• Kelcey Melissa Wells

Mind Muscles & Mantras

I am calm.

I can let go.

I can recommit.

Be here now.

I am enough.

Good things are for me.

I am grateful.

Everything is working out.

Sa Ta Na Ma

Om mani padme hum

These are just some examples of mantras, the ultimate refocus tool.

Keep reading to learn how a mantra in meditation practice can help us refocus, strengthen the mind muscles, and wire in a more peaceful state of being.



Welcome to another installment of my blog series where I guide you through my unique meditation sequence that I feature in all of my classes — the 5 R’s to Rewire:


· Recognize – notice the imbalance, trigger, or busy thoughts.

· Reset – use the breath to change and balance your state.

· Refocus – redirect to a MANTRA or the breath to anchor your thoughts and train the mind muscles to focus.

· Restore – enjoy a meditative state for deep rest in the mind and body.

· Rewire – use positive visualization to elevate and envision feeling great!


I go into more detail and tips on my sequence in my previous blog posts and at @meditatewells on Instagram.


Mantras are much like affirmations. But when used in a meditation practice, they are an anchor for your attention. You simply repeat it silently in the mind, over and over.


The mind will always wander in meditation — that is normal and will always occur. The brain was designed to think thoughts, so technically it’s just doing its job.


It’s when those thoughts (that lead to feelings or sensations) distract us and take us far away from our practice and the present moment — that we need a tool or vehicle to help bring us back.


There are a few tools to choose from (the breath, a sound, a point in the body) and I encourage my students to find what works. I find time and time again that meditating is a little easier and the focus muscles get strong with: a mantra.


The mantra is my favorite tool to teach. It gives the mind something to focus on. And essentially we rewire the mind to go where we tell it to, versus it dragging us along into old thoughts, worries, stress, fear, etc.


The goal is not to stop thinking or to create resistance — it’s to keep coming back to the mantra with kindness and essentially own our attention. You don’t need to engage with every emotion or passing thought. You just need to have something to hang on to that keeps you neutral, present, and focused.


This is also a great way to keep the brain out of old pathways & in the space that is more positive and present. It strengthens the redirection muscle because each time you come back to the mantra, you are owning the direction of your thoughts.

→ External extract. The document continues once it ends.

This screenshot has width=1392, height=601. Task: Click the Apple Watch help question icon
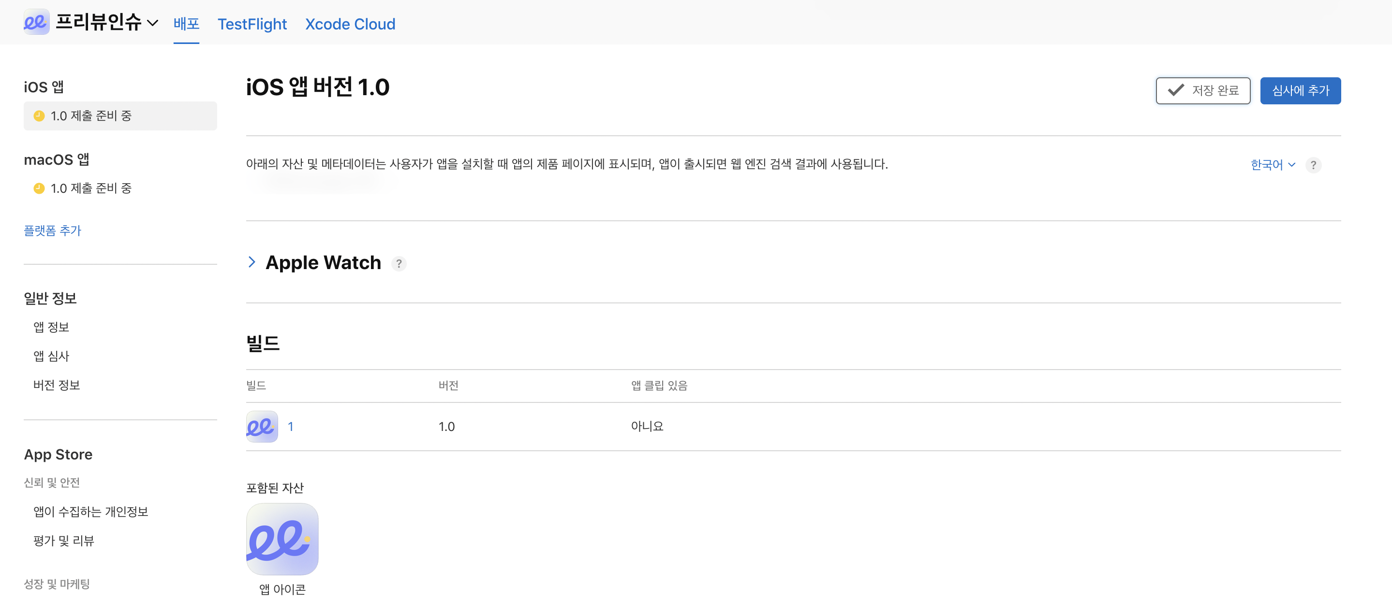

Mantra work is what makes my meditation teaching style unique to many other types and styles of classes. I believe that during meditation we have the perfect opportunity to work on and exercise the mind muscles used in times of focus. Each time we notice the mind is not on the mantra, we accept it and then take ownership of our awareness by returning to it. That is in a sense, a rep To strengthen that muscle. So then when we are off the cushion/chair/mat, we can also notice when we are not present in our daily lives Or when we get stuck in fear. Over time and with lots of practice, we can refocus easier as the focus muscle gets stronger.



It’s important to know that you don’t always have to use the same one, but you can when practicing alone. You also don’t have to believe the mantra or connect to it just yet. If you’re in a class and the mantra is: I am calm — You might not be feeling calm for some reason. And that’s okay. It’s just a point of attention. It’s holding you, keeping you in the practice no matter what comes up. You simply keep returning, owning your attention. If you drift away, it’s okay. Just keep coming back. Each time you do, you are strengthening your muscle to refocus.


There is a chance that the more it’s repeated, the more you will notice a connection with the mantra. That’s how the brain’s neural pathways work. (Woohoo!)

How do you do this? Let’s practice a little.


  • Close your eyes or soften your gaze.

  • Take a deep breath in and out.

  • Settle on a mantra. Let’s try: I AM CALM.

  • Repeat it in the mind.

  • Notice if and when the mind wanders.

  • And gently return to: I AM CALM.

  • Breathe in and repeat it in the mind.

  • Breathe out and repeat it in the mind.

  • Refocus back to the mantra as many times as needed. No judgement.

  • Do this for a few moments...

  • Relax your attention.

  • Return to the room and open your eyes.


This can be challenging at first. With practice it get easier and the muscles get stronger. Give yourself some grace a give it a go.